Common files and directories

  • .user/

    Kubestack provides container images to be used during bootstrapping and for disaster recovery locally. The .user directory is used to persist the HOME directory between containers. It is excluded from Git using the .gitignore file in the repository.

  • manifests/

    The manifests directory can be used to store custom Kubernetes manifests in YAML format that may be integrated using the custom-manifest module.

  • Dockerfile

    The Dockerfile specifies the version of the Kubestack container image to use. You can use the Dockerfile to add additional binaries to Kubestack images. Or customize the environment and configuration of the upstream image.

  • state.tf

    This file defines the configuration for the Terraform remote state. Terraform stores state about your infrastructure. It uses this state to map the real world resources to your configuration, keep track of metadata and to improve performance.

    When using Terraform as a team and in a CI/CD pipeline it is important to store state centrally and ensure only one change is applied at any given time. This is achieved by using remote state with state locking.

    Remote state backends are not Kubestack specific. You can use any backend Terraform supports. Please refer to the Terraform documentation for backends. The tutorial defaults to using your chosen cloud provider's object storage as the Terraform remote state store.
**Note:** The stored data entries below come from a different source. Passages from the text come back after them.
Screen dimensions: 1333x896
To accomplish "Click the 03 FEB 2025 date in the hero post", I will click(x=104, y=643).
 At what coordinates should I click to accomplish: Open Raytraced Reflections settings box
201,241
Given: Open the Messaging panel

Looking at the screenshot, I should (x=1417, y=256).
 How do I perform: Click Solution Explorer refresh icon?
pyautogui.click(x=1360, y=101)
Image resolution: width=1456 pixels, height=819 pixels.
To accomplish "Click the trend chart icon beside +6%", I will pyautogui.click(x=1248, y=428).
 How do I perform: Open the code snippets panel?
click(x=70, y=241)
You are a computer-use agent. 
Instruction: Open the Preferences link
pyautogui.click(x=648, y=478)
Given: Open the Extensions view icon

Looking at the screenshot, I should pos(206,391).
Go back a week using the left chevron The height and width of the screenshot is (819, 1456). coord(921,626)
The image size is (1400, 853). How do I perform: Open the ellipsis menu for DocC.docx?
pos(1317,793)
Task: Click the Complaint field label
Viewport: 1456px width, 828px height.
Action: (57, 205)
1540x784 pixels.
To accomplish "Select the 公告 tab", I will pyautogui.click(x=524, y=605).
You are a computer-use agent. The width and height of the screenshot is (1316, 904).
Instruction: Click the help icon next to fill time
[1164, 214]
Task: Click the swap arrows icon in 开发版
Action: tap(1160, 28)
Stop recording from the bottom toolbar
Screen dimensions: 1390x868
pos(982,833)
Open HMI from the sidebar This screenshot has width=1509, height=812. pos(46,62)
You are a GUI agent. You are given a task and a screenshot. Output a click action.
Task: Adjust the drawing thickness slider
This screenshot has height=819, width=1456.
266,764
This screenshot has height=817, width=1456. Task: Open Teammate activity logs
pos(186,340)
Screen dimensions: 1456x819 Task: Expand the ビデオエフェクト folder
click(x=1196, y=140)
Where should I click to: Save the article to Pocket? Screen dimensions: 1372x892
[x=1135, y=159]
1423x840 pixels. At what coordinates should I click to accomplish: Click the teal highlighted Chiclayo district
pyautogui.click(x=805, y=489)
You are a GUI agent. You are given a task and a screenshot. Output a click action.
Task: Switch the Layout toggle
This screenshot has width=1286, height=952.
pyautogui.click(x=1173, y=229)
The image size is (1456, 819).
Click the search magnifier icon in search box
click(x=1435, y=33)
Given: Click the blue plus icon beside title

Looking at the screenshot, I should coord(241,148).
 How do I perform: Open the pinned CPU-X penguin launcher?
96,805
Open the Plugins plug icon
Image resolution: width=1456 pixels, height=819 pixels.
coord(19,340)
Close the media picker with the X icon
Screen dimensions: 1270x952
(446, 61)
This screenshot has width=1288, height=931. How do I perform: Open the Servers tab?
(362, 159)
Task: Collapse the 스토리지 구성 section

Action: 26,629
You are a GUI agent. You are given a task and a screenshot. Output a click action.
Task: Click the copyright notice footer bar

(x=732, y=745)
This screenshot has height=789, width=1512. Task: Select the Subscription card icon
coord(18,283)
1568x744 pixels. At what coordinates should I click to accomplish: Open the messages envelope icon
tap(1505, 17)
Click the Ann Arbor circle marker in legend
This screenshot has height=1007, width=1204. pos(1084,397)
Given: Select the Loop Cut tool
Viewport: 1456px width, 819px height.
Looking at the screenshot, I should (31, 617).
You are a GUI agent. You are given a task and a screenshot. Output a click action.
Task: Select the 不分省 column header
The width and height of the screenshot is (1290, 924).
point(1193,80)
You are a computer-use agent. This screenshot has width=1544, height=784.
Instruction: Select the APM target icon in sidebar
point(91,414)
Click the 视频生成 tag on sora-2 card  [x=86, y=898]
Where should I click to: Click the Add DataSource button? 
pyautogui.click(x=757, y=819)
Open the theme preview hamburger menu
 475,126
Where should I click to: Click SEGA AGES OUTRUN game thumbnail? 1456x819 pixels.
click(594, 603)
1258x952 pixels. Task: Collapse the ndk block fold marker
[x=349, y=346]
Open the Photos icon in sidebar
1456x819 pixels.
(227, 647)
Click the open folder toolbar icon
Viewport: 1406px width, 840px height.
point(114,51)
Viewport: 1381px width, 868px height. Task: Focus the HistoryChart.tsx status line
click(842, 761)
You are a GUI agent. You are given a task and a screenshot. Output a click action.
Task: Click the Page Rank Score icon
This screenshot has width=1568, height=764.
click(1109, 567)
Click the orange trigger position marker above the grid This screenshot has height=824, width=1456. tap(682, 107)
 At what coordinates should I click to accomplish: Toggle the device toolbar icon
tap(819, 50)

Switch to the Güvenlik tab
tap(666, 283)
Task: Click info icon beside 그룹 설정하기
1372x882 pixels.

  • versions.tf and .terraform.lock.hcl

    The versions file is used to set the required Terraform version and specify required Terraform providers. A Terraform init will determine module and provider versions to use, based on the required versions from the root and all child modules. The resulting provider versions are locked using the Terraform lock file. This ensures subsequent Terraform runs use the same provider versions.

Per cluster files

Kubestack supports managing multiple clusters, even in different regions and from different cloud providers, in a single repository. In addition, Kubestack supports provisioning platform services on top of these clusters. This means there will be one cluster module and multiple platform service modules per desired cluster. To organize this, Kubestack recommends a convention to prefix these cluster specific Terraform files with the module name.

The following files prefix example_ as a placeholder for the module name in a real configuration.

  • example_cluster.tf

    Use a file per desired cluster by calling a cluster module and passing the respective configuration. In a multi-cluster configuration you'd have multiple *_cluster.tf files. Modules are self-contained packages of reusable Terraform configurations.

  • example_providers.tf

    Providers extend Terraform to support additional APIs. In Kubestack's case, the main providers used are the provider for your chosen cloud. And the Kubestack maintained Kustomization provider. The cloud API credentials, are read from the environment automatically. Some cloud providers require per provider configuration. But to deploy Kubernetes resources onto the correct cluster, each cluster has a specific Kustomization provider. These provider configurations are defined in the per cluster providers file.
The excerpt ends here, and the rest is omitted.